Tweetinat · 23/05/2024 07:59

We've just had an offer accepted on a house which was built around 8 years ago by a builder for him and his wife. Given it was for him, the quality is excellent and well maintained. We're very fortunately a cash purchase so no survey required for a mortgage, but should we have one anyway? There is also a massive barn on the land - would that need a separate survey given it's more agricultural or would it all be done under the same one? Any input gratefully received.

OP posts:
Flubadubba · 23/05/2024 08:03

I would. It's your way of going in with your eyes wide open, and getting someone who is trained to spot for major defects to inspect and identify things.

A fresh, neutral pair of eyes is always useful, and you are spending a significant amount of cash.

Re: the barn, when you contact the surveyor, I would ask their opinion on what is needed.

Symposium · 23/05/2024 08:32

Absolutely get a survey. I remember a story on tv some years ago about these guys who bought a new house and didn't bother getting a survey beyond the most basic required for their mortgage. Well, the house was so poorly constructed it was uninhabitable and they had no recourse . They still had to pay the mortgage and had nowhere to live.

DrySherry · 23/05/2024 08:42

Yes you should always have a thorough survey, it's not expensive.

KievLoverTwo · 23/05/2024 08:50

I would get a level 3 done - idk about your builder but they are taught to slap them up fast these days.

I am sitting in an 11 year old house that is shockingly constructed. My other half thinks it was built with internal bricks.
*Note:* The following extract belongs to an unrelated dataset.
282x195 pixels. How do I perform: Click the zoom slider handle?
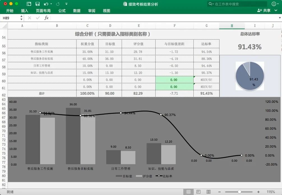(x=239, y=192)
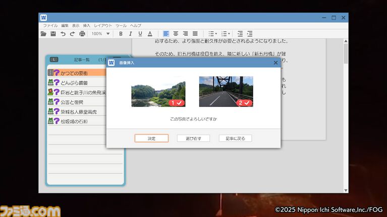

Last night we were kept awake with the roof moving because there was a bit of wind, last week I was watching wasps nesting/landing in massive holes in the mortar.

I would also be opening every door and window and testing all the hardware too.

My house also looks very fancy and you would assume it’s been built to a good standard as it was also a self build by a very wealthy individual.

I would be surprised if it’s still here in 50 years time.

So yeah. A self build would send me the other way - more cautious, not less.

Toomuch44 · 23/05/2024 10:57

My Dad used to be a Building Consultant (covering plans, tenders, surveys) and someone asked him to look at their new house - he literally had two pages of snagging issues and NHBC failures. Hopefully everything is ok, but a full survey is the only way you're going to know.

Are you planning to do anything with the barn? A conversion would probably cover any problems, but if you're going to use it for regular storage, you might want to make sure the roof and walls are safe.

Tupster · 23/05/2024 19:36

I wouldn't personally. Surveys are either a long list of things the surveyor hasn't checked and is covering his arse about, while simultaneously needlessly trying to scare you shitless... (recommend an additional electric survey, a roof survey, an asbestos survey, etc) or a super-picky list about every tiny thing you already either know about or shouldn't get your knickers in a twist about. There will almost certainly be something where the building regs has changed in the last 6 years, so surveyor will say is wrong, plus you'll be paying someone to comment on the decorative condition, there's a slight drip on a tap, whether they like the fence etc.

You need to have some level of very basic knowledge/common sense to know what you're looking at, but most surveys aren't worth the paper they're written on.